I. Erbschaftsteuer aus der Perspektive der Finanzverwaltung
Nach Frau Hofmann habe der Gesetzgeber mit der Erbschaftsteuerreform 2009 versucht, den in den Beschlüssen aus den Jahren 1995 und 2006 geäußerten Vorgaben des BVerfG für ein verfassungskonformes Erbschaftsteuerrecht zu entsprechen. Was die Bewertungsebene angehe, habe der Gesetzgeber mit der Einführung einer Bewertung nach dem gemeinen Wert für alle Vermögensgegenstände diesen Vorgaben entsprochen. So kritisiere auch der BFH in seinem Vorlagebeschluss nicht die Regelungen zur Bewertung, sondern nur die vom Gesetzgeber gefundene Lösung der Begünstigung unternehmerischen Vermögens. Doch auch hierbei habe sich der Gesetzgeber von den Vorgaben der Beschlüsse des BVerfG leiten lassen. Das BVerfG habe betont, dem Gesetzgeber stehe es bei Vorliegen ausreichender Gemeinwohlgründe frei, den Erwerb bestimmter Vermögensgegenstände mittels Verschonungsregelungen zu begünstigen oder sogar vollständig von der Besteuerung auszunehmen. Diese Aussage habe den Gesetzgeber veranlasst, Vermögen unter bestimmten Voraussetzungen von der Erbschaftsteuer freizustellen, um die generationenübergreifende Fortführung des Unternehmens zu gewährleisten. Ob das Erbschaftsteuerrecht durch das BVerfG als verfassungswidrig beurteilt werde, sei deshalb zweifelhaft.
II. Erbschaftsteuer aus der Perspektive der Beratungspraxis
Nach Prof. Piltz habe der aktuelle Vorlagebeschluss des BFH die Aufmerksamkeit der Beratungspraxis für das "Ob" und "Wie" der Beratung zu Erbschaftsteuerfällen erhöht. Gleichwohl dürfte die Veränderung im Beratungsverhalten gering sein. Er halte es für ausgeschlossen, dass es eine Gesetzgebung oder Rechtsänderung durch das BVerfG geben könnte, die die Rechtslage rückwirkend verschlechtere. Wer also jetzt auf Basis des derzeitigen Erbschaftsteuerrechts Vermögen auf eine nachkommende Generation übertrage, der könne dies auch rechtssicher tun. Insofern sehe sich die Beratungspraxis mit den gleichen Problemen konfrontiert, die auch schon bei der Einführung des Erbschaftsteuerreformgesetzes 2009 entstanden seien. In erster Linie seien hier die Voraussetzungen zur Inanspruchnahme der Unternehmensbegünstigungen zu nennen.

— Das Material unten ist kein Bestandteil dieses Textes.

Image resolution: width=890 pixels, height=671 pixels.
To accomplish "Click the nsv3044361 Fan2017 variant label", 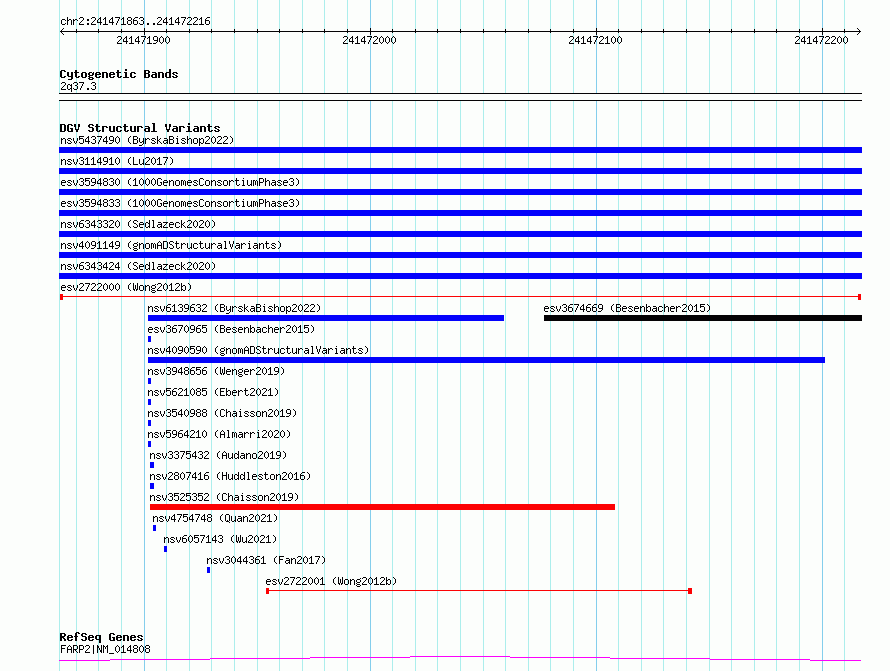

III. Erbschaftsteuer aus der Perspektive der (Familien-) Unternehmen
Nach Dr. Maier müssten für mittelständische Unternehmen attraktive wirtschaftliche Rahmenbedingungen in Deutschland gewährleistet werden. Hier füge sich auch das Erbschaftsteuerrecht mit seinen Verschonungsregelungen ein. Doch nicht nur die Frage der Verschonung, sondern vor allem auch die der Bewertung unternehmerischen Vermögens werde in Zukunft an Bedeutung gewinnen. Eine verkehrswertorientierte Besteuerung führe bei zahlreichen Familienunternehmen zu Schwierigkeiten. Das Bewertungsverfahren verfolge einen objektiven Ansatz und vernachlässige dadurch die Besonderheiten einzelner Familienunternehmen. Diskriminiert würden solche Unternehmen, die beispielsweise die Pool-Regelung nicht beanspruchen könnten. Die derzeitige Bewertungssystematik führe bei Minderheitsgesellschaftern zu überhöhten Werten, indem das Unternehmen in einem ersten Schritt als Ganzes bewertet und erst in einem zweiten Schritt auf die Anteilseigner heruntergebrochen werde.